Jet lag and travel often go hand in hand, but you can take steps to lessen that jet-lagged feeling. Here’s how.
Most people who travel long distances across time zones experience jet lag, a temporary sleep disorder that occurs when your body’s “biological clock” gets out of whack.
Randall Foster, president and CEO of Vumii, a global security and surveillance company based in Atlanta, knows firsthand what it’s like to be jet-lagged. His work has him crossing multiple time zones on a regular basis. “I suddenly get an overwhelming feeling of being tired,” says Foster, describing what jet lag feels like to him. “I find I want to sleep when I can’t and I am awake when I should be sleeping.”

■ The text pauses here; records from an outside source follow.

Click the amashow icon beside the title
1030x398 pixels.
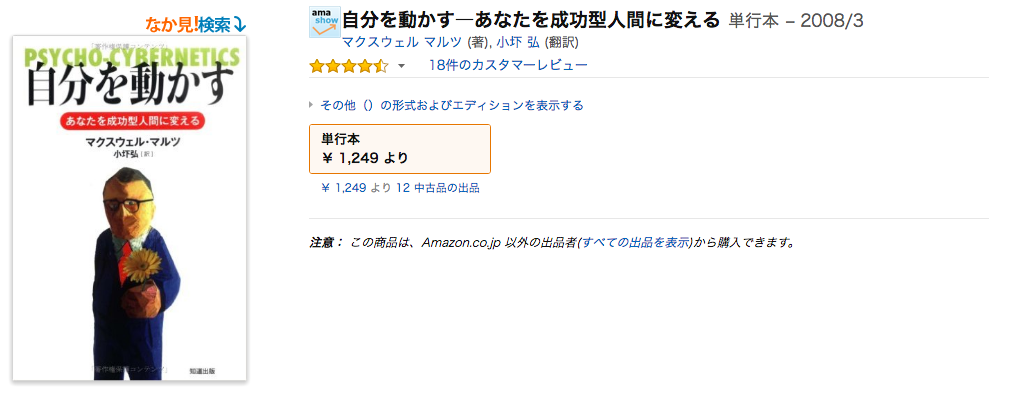(x=325, y=22)
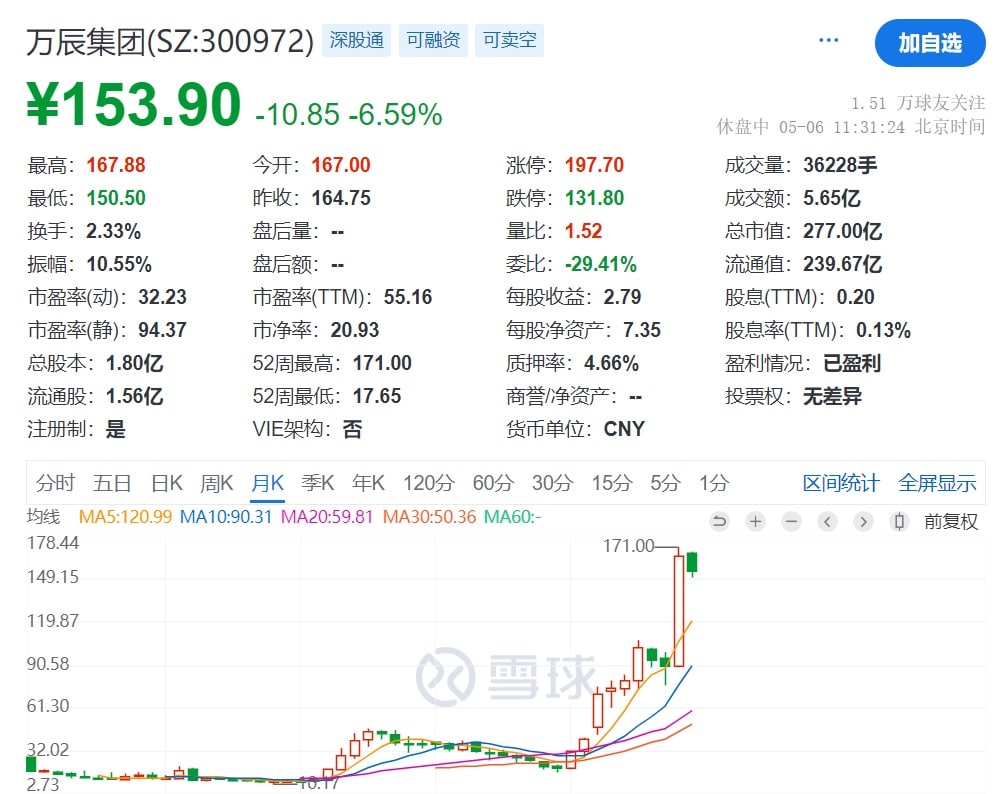1003x794 pixels.
Task: Click the zoom out icon on the chart
Action: pyautogui.click(x=790, y=521)
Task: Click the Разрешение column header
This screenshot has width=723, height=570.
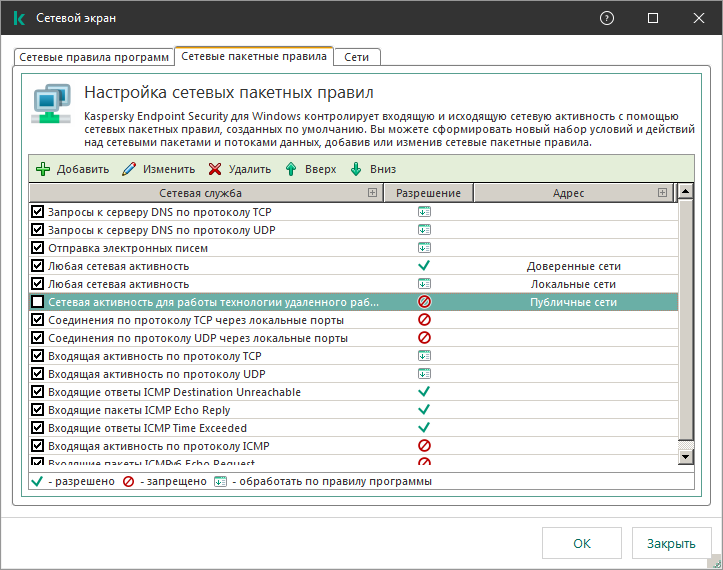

Fatigue coupled with difficulty sleeping are the hallmark symptoms of being jet lagged. Other symptoms of jet lag may include:
- Impaired mental and physical functioning
- Headache and digestive problems
- Low tolerance to alcohol
If you are going to be away for two days or less, do not try to adjust to the new time zone. Instead, try to maintain your home sleep schedule. However, if you will be away for several days, it is best to adapt to the local schedule as soon as possible.
Jet Lag Prevention
Here are some tips to help minimize jet lag.
Before you leave:
- Depart well-rested. Get plenty of sleep before your trip so that your body is better able to cope with the time change.
- Modify your sleep schedule. If you are traveling east, go to bed earlier for a couple of nights before you leave. If you are traveling west, go to bed a little later. “If I am going farther than six or seven hours [of time difference], I will try to wake up earlier in the States before I leave,” says Fosters. “I may wake up at 4 a.m. for a few days.

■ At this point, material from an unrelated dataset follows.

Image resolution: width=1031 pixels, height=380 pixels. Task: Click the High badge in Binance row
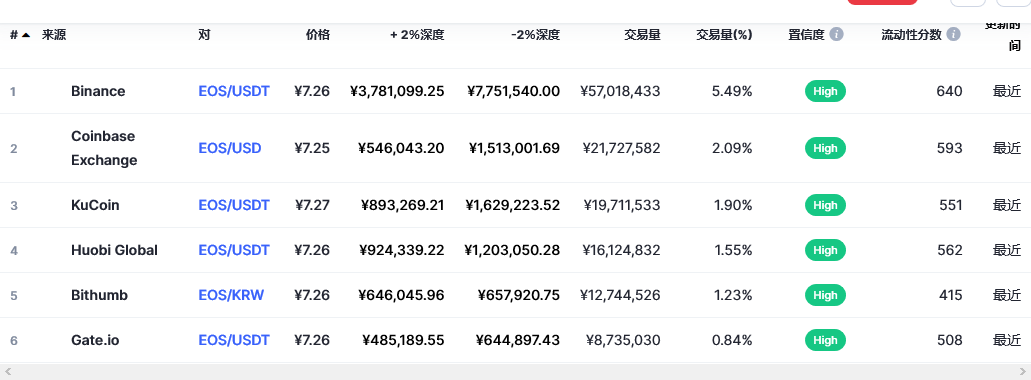(x=825, y=91)
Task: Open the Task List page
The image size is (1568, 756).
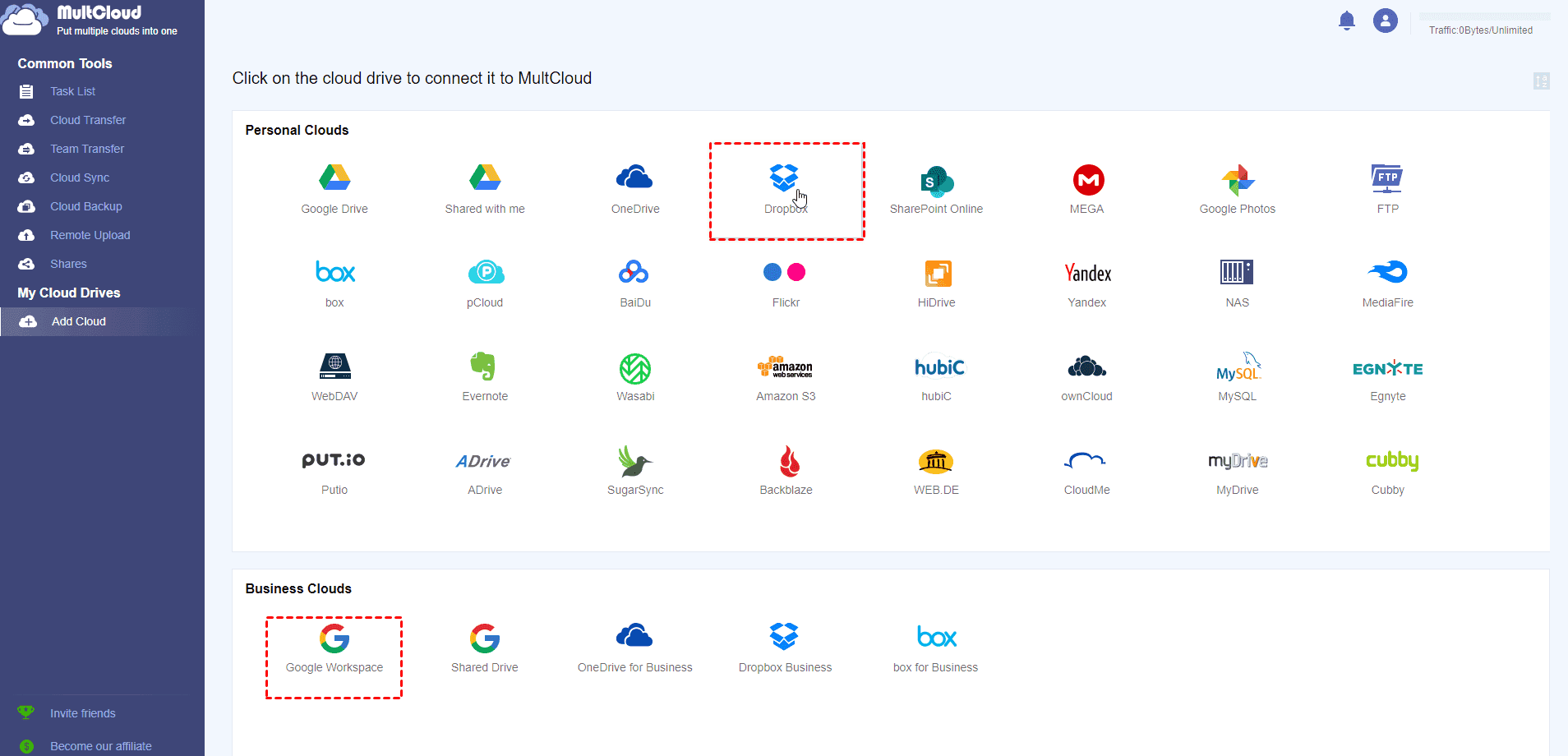Action: pos(72,91)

- Try melatonin. Melatonin is a naturally occurring hormone produced by the body to regulate your internal clock. When taken properly, it may reduce jet lag. “Most sleep specialists agree that melatonin is a good therapy for jet lag,” says David Schulman, MD, MPH, chief of pulmonary and critical care medicine at Emory University Hospital in Atlanta. Dr. Schulman recommends travelers start taking melatonin three days prior to their trip and stay on it until their body adjusts to the new time zone.
- Practice light therapy. A few days before your trip, start exposing your body to light at times you will be awake at your destination and minimize light exposure during the times you will need to sleep while away.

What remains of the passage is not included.